Great Falls Scottish Rite Childhood Language Disorder Clinic, Great Falls, $10,000 — to provide speech and language therapy to preschool children at no cost to the family.
Living Water Community Church, Billings, $10,000 — to expand its annual community Bike Clinic — which includes workshops on fixing flats, safety and demonstrations by local police and fire departments — to four parks in Billings.
Museum of the Rockies, Bozeman, $10,000 — to renovate facilities and upgrade equipment in the Taylor Planetarium, which has welcomed more than 2 million visitors since it opened in 1989.
Rialto Community Theatre, Deer Lodge, $6,850 — to purchase a fire curtain between the stage and the auditorium, part of the improvement being made to the Powell County landmark, which was damaged by fire in 2006.
Richland Opportunities, Sidney, $10,000 — to help build a loading dock to load recyclables and improve safety. Richland Opportunities provides residential, vocational and transportation services to individuals with developmental disabilities who operate a recycling center as a service to Richland County.
Rocky Mountain Youth, Helena, $5,000 — to support the Independent Living Training program, which helps prepare at-risk youth for adulthood.
S.A.V.A.G.E. Inc., Savage, $6,000 — to help install handicapped accessible escape routes for assisted living residents and seniors.
Sanders County Community Development Corp., Thompson Falls, $5,250 — to complete a one-mile pedestrian trail along Highway 200, a first step in linking downtown Thompson Falls to Thompson Falls State Park.

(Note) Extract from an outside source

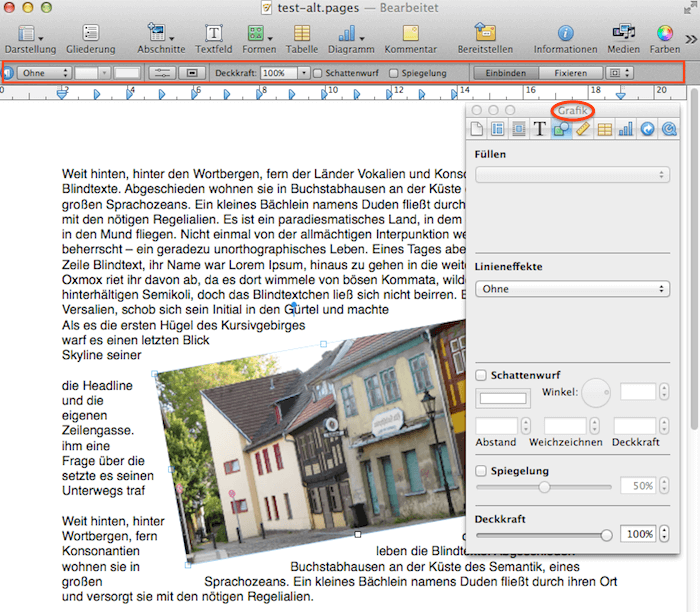Open the Medien browser
The image size is (700, 612).
coord(623,34)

Billings Preservation Society/Moss Mansion, Billings, $5,000 — to help update the old security system in the historic mansion, a major tourist draw in Billings.
Center for Children and Families, Billings, $2,100 — to help develop a social and academic training program for children, parents and teachers as a before- and after-school program.

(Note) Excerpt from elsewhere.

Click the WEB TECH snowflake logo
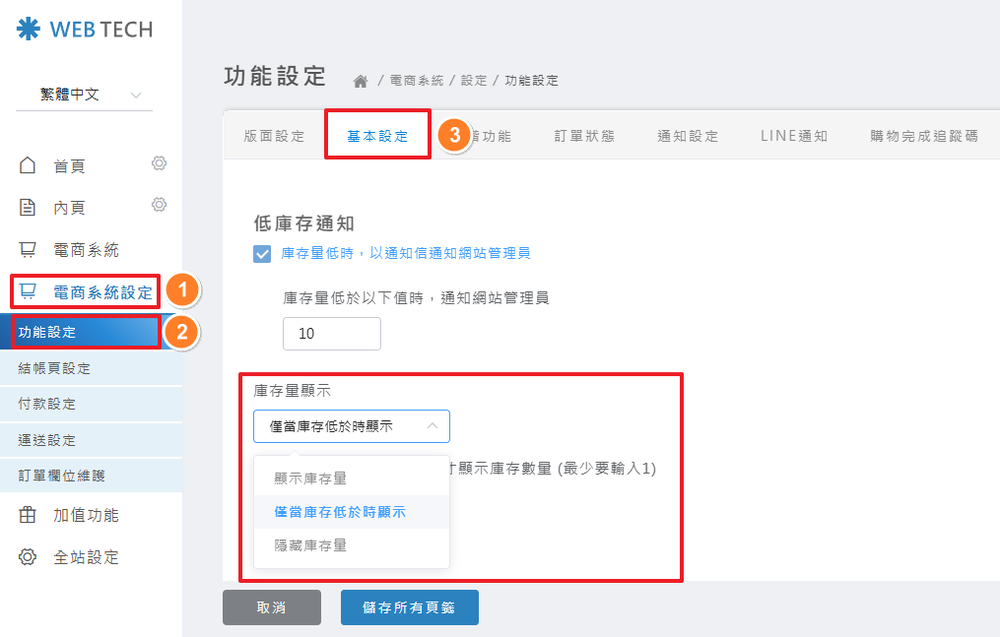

Eugene Herman Scottish Rite Childhood Language Disorder Clinic, Billings, $10,000 — to support speech, language, occupational and physical therapy for children in need.
Watershed Education Network, Missoula, $9,000 — to support the organization’s mission of fostering knowledge, appreciation and awareness of watershed health through science and outreach, and provide a strong connection between the rivers and the people who live near them.
YWCA of Helena, $10,000 — to help expand the Women Initiating New Growth and Stability, a transitional housing program that provides housing, case management, referral to services, classes and individualized supportive services.
Three Forks Youth Recreation Task Force, Three Forks, $5,000 — to provide a variety of staff-supervised indoor and outdoor summer activities for children.
Western Sustainability Exchange, Livingston, $6,500 — to support the Young Entrepreneur Stewardship summer program, which teaches children business fundamentals, sustainable business practices and how to be good stewards. This summer program will focus on selling products at the Livingston Farmers Market.
Wildhorse Sports Association, Plains, $10,000 — to help build an outdoor sport facility at the old Sanders County airport to accommodate teams of all ages for baseball, soccer and youth football.
Writing Coaches of Missoula, Missoula, $5,000 — to help defray coordinating and training costs for volunteer coaches who meet one-on-one with students in Missoula County schools and help them learn, think and write more clearly.
PPL Montana provides safe, reliable energy from coal-fired power plants at Colstrip and Billings, as well as 11 hydroelectric plants along West Rosebud Creek and the Missouri, Madison, Clark Fork and Flathead rivers. It has a combined generating capacity of more than 1,200 megawatts and has offices in Billings, Butte and Helena. PPL Montana and its 500 employees are dedicated to Montana and its communities, supporting educational, environmental and economic development programs across the state. PPL EnergyPlus operates a trading floor in Butte that markets and sells power for PPL Montana in wholesale and retail energy markets throughout the western United States. PPL Montana and PPL EnergyPlus are subsidiaries of PPL Corporation (NYSE: PPL).